## begin

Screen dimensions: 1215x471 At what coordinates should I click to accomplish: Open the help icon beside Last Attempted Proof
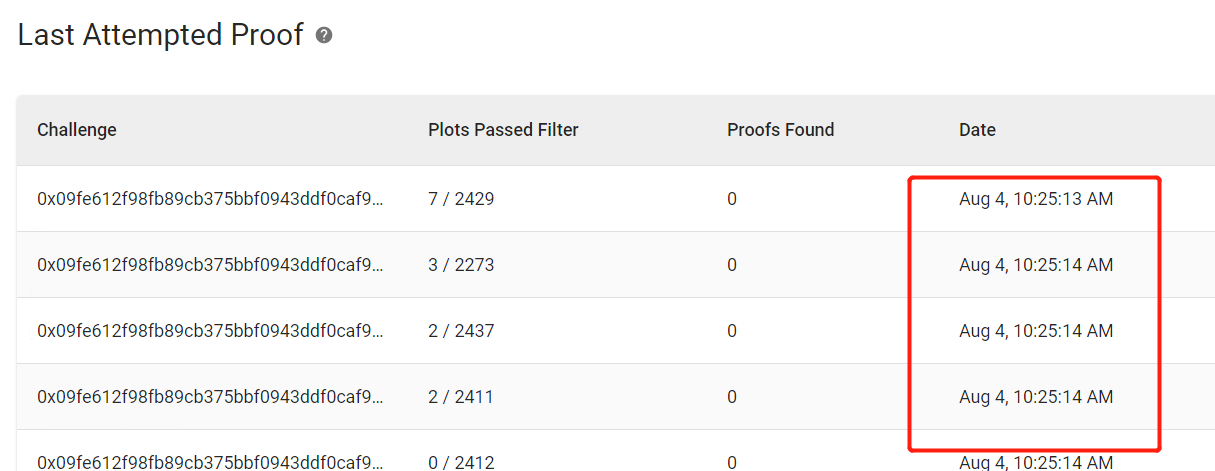pyautogui.click(x=324, y=35)
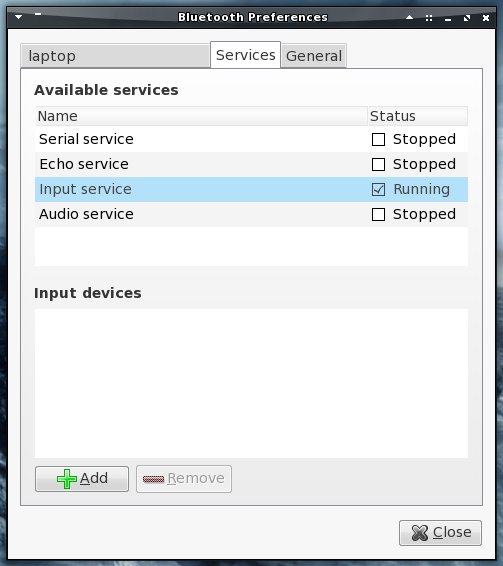Open the window menu arrow in titlebar

(18, 17)
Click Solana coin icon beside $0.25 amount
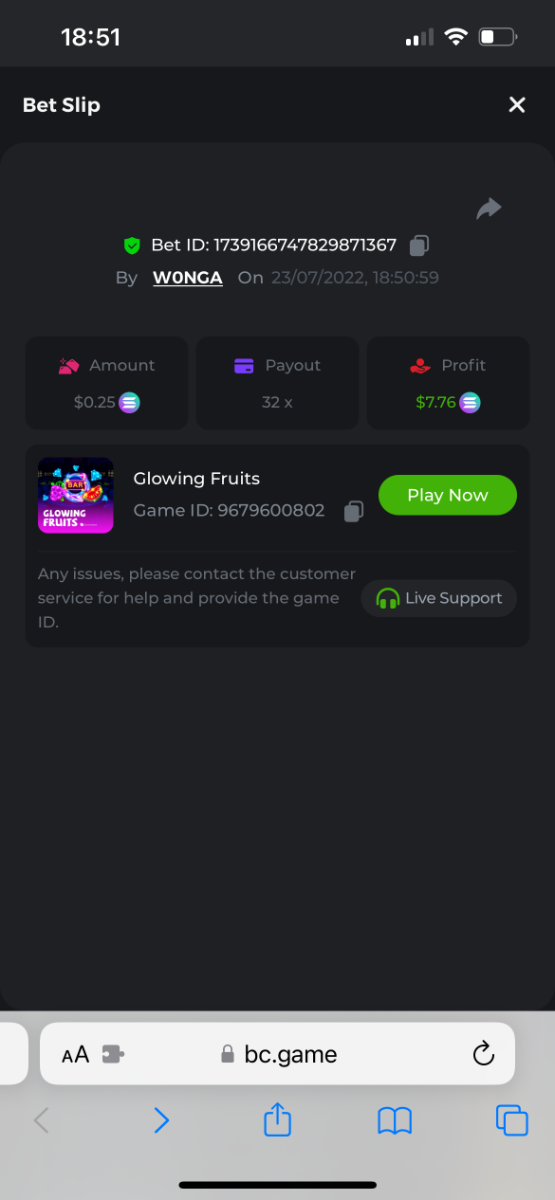This screenshot has height=1200, width=555. pyautogui.click(x=130, y=403)
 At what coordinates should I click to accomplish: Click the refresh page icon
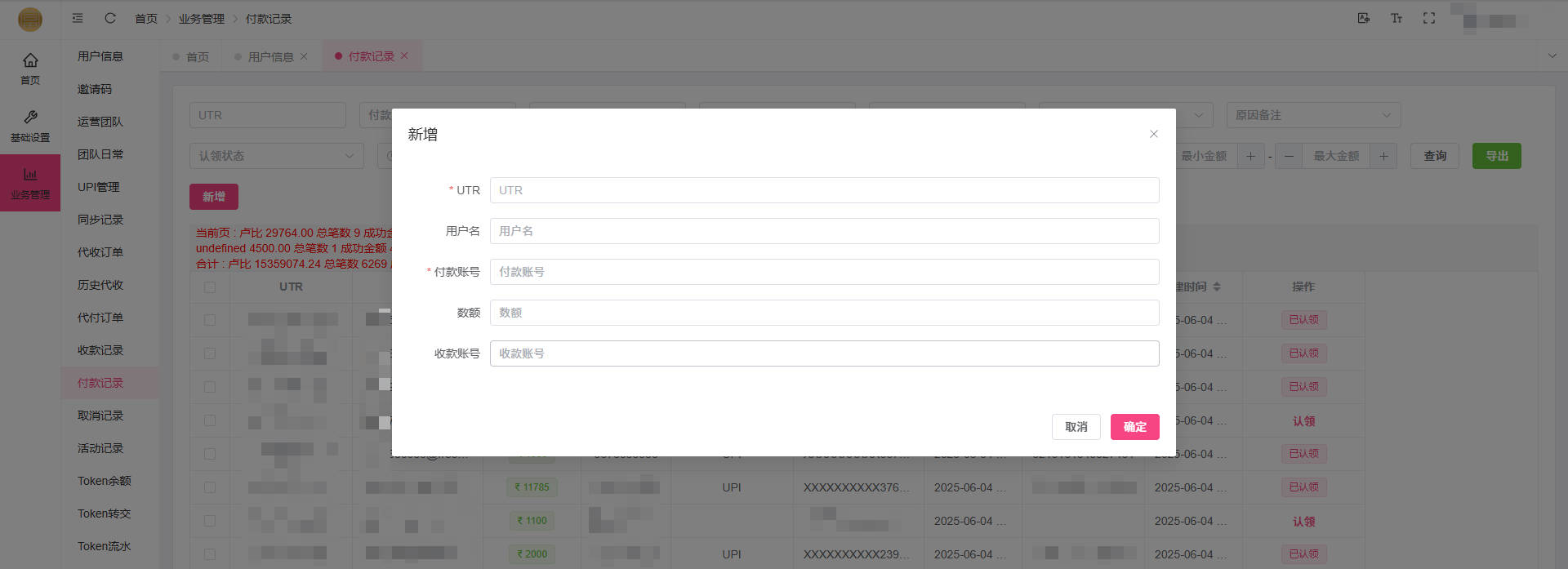point(110,18)
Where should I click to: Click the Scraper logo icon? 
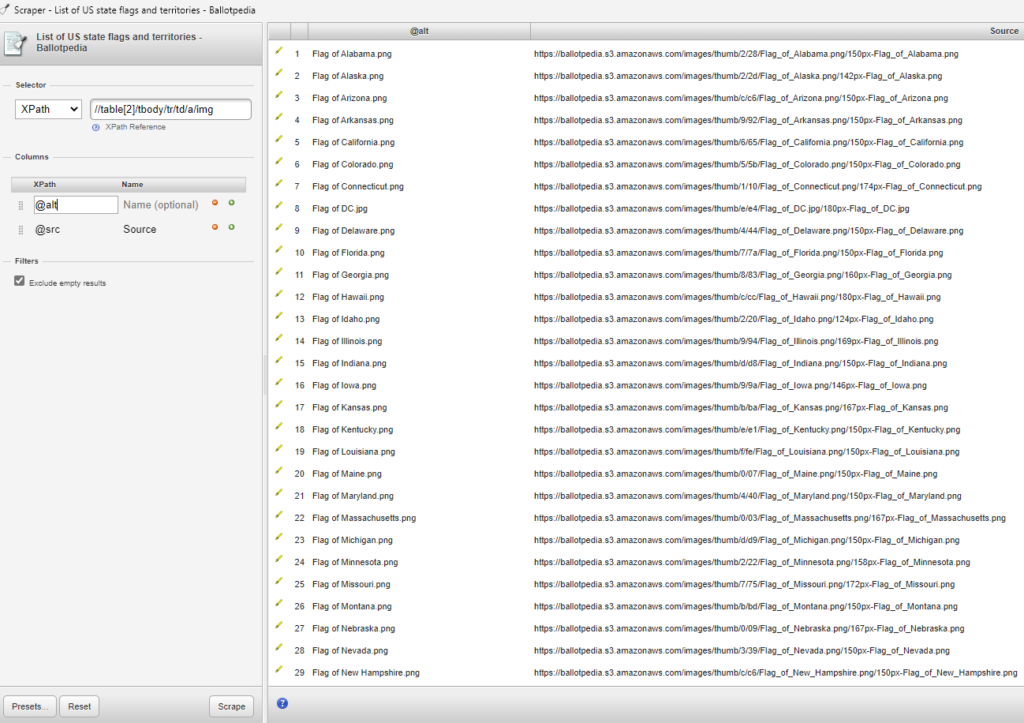tap(16, 44)
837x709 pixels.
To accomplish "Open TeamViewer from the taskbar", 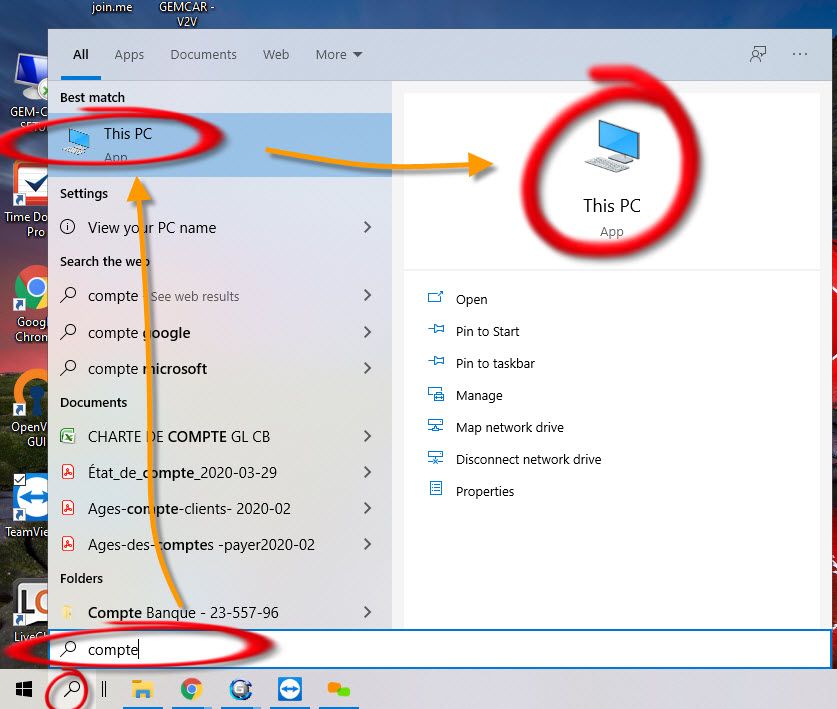I will tap(290, 689).
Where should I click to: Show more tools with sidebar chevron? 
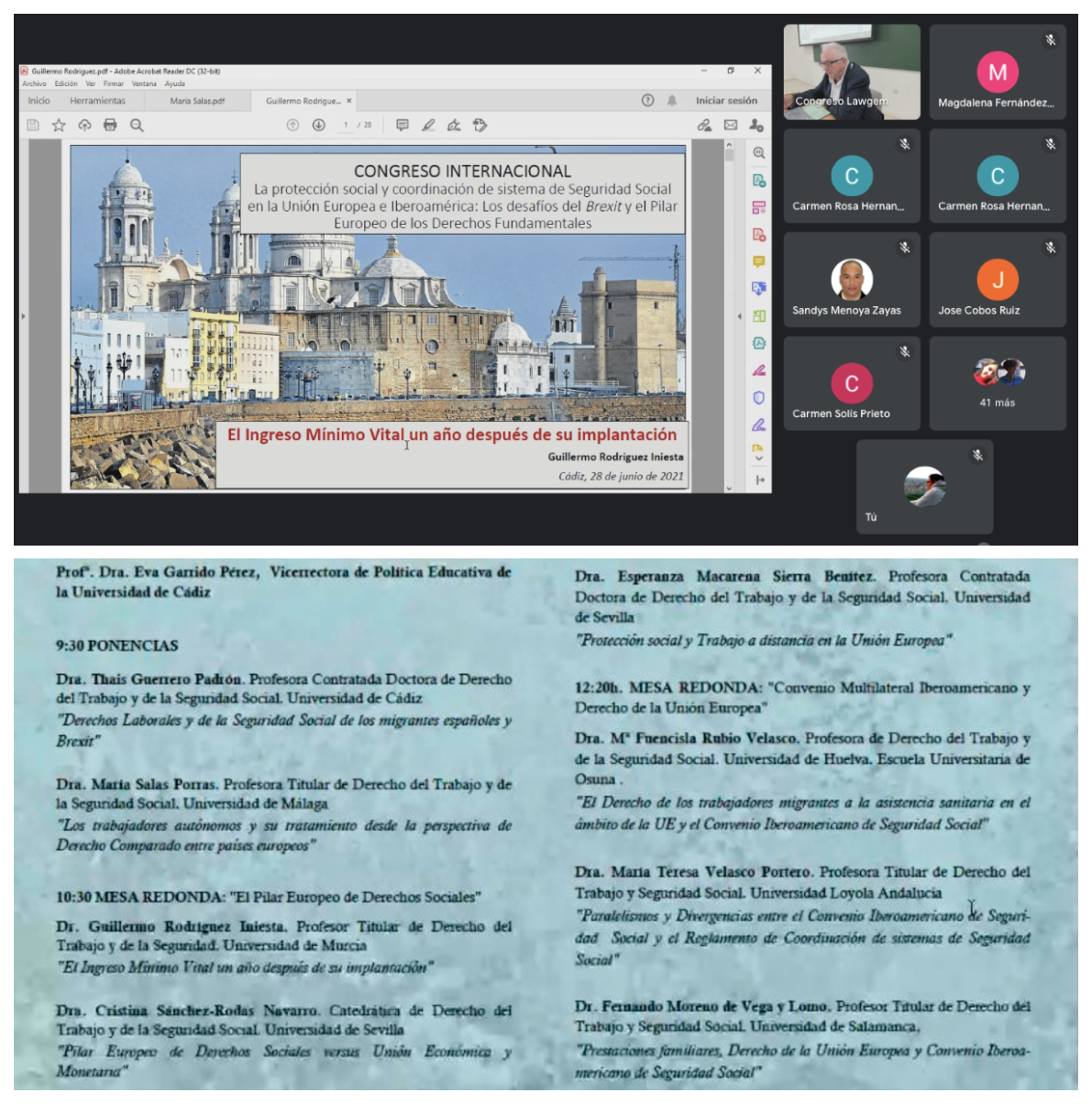[758, 458]
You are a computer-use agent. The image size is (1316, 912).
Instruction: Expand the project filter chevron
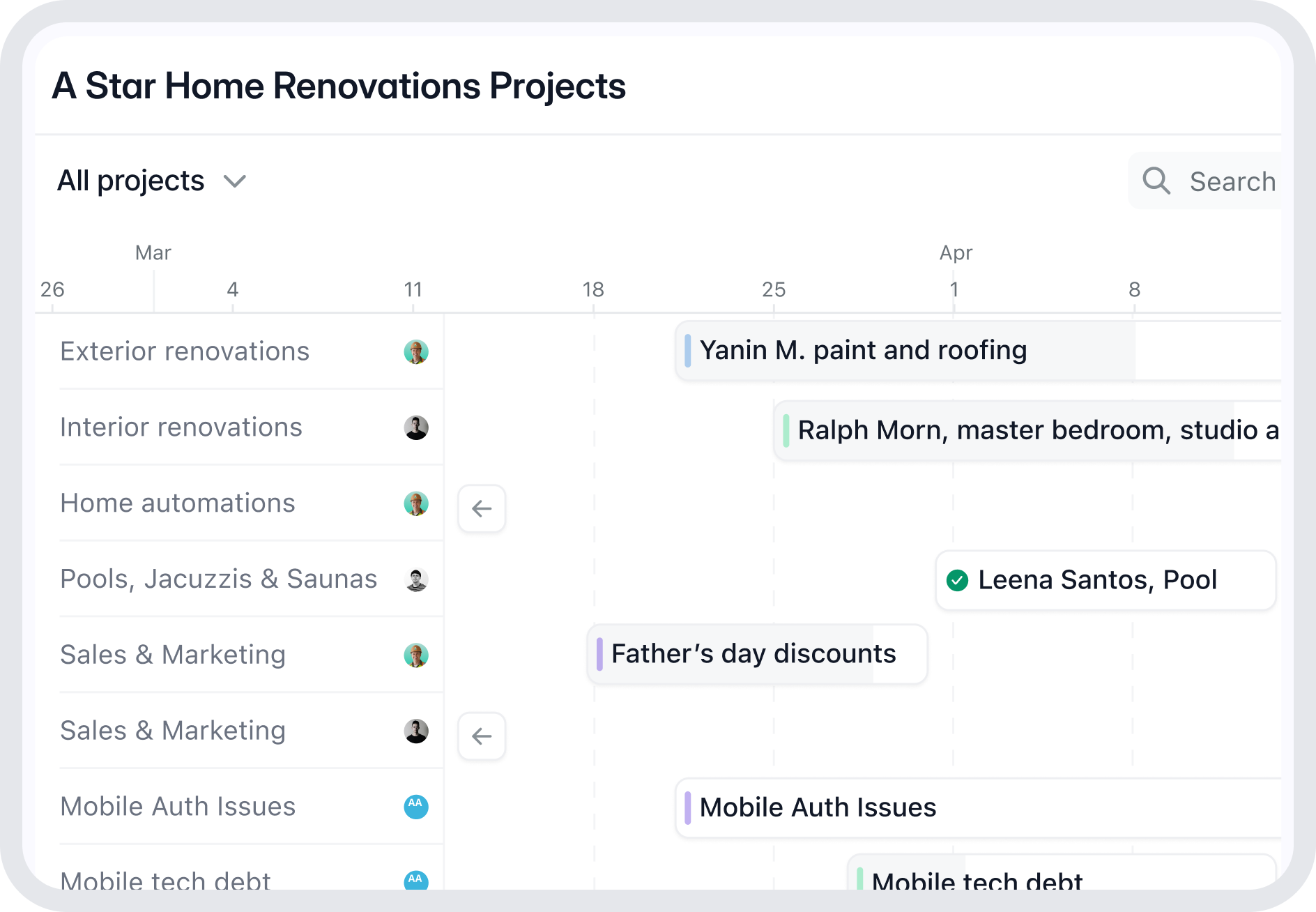pos(235,181)
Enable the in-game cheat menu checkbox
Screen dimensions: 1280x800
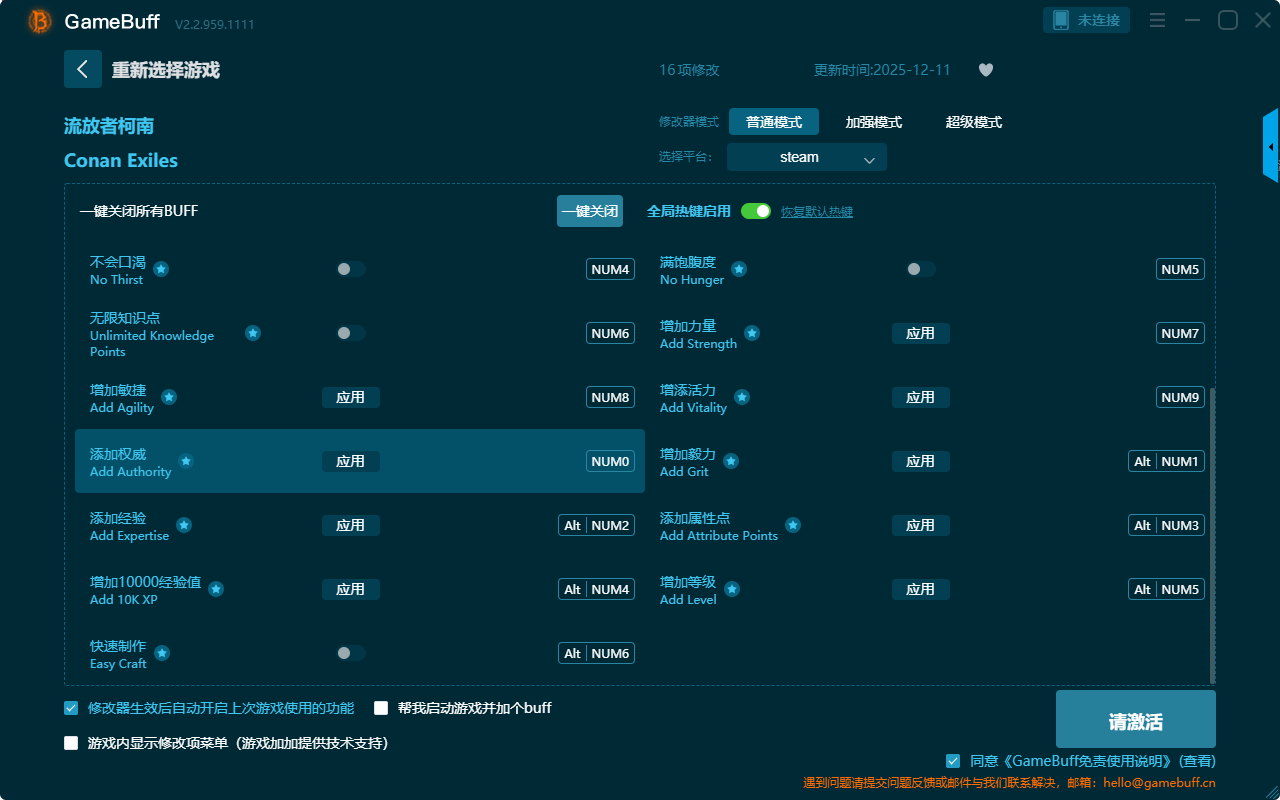[x=71, y=743]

## end

Given task: Can you give everything from the line containing "You are a computer-use" down to the end of the listing again, with "cheat menu" swapped for "debug menu" and nothing else changed? Leave the pictures out.

Expected answer:
You are a computer-use agent. The image size is (1316, 912).
Instruction: Expand the project filter chevron
pos(235,181)
Enable the in-game debug menu checkbox
Screen dimensions: 1280x800
[x=71, y=743]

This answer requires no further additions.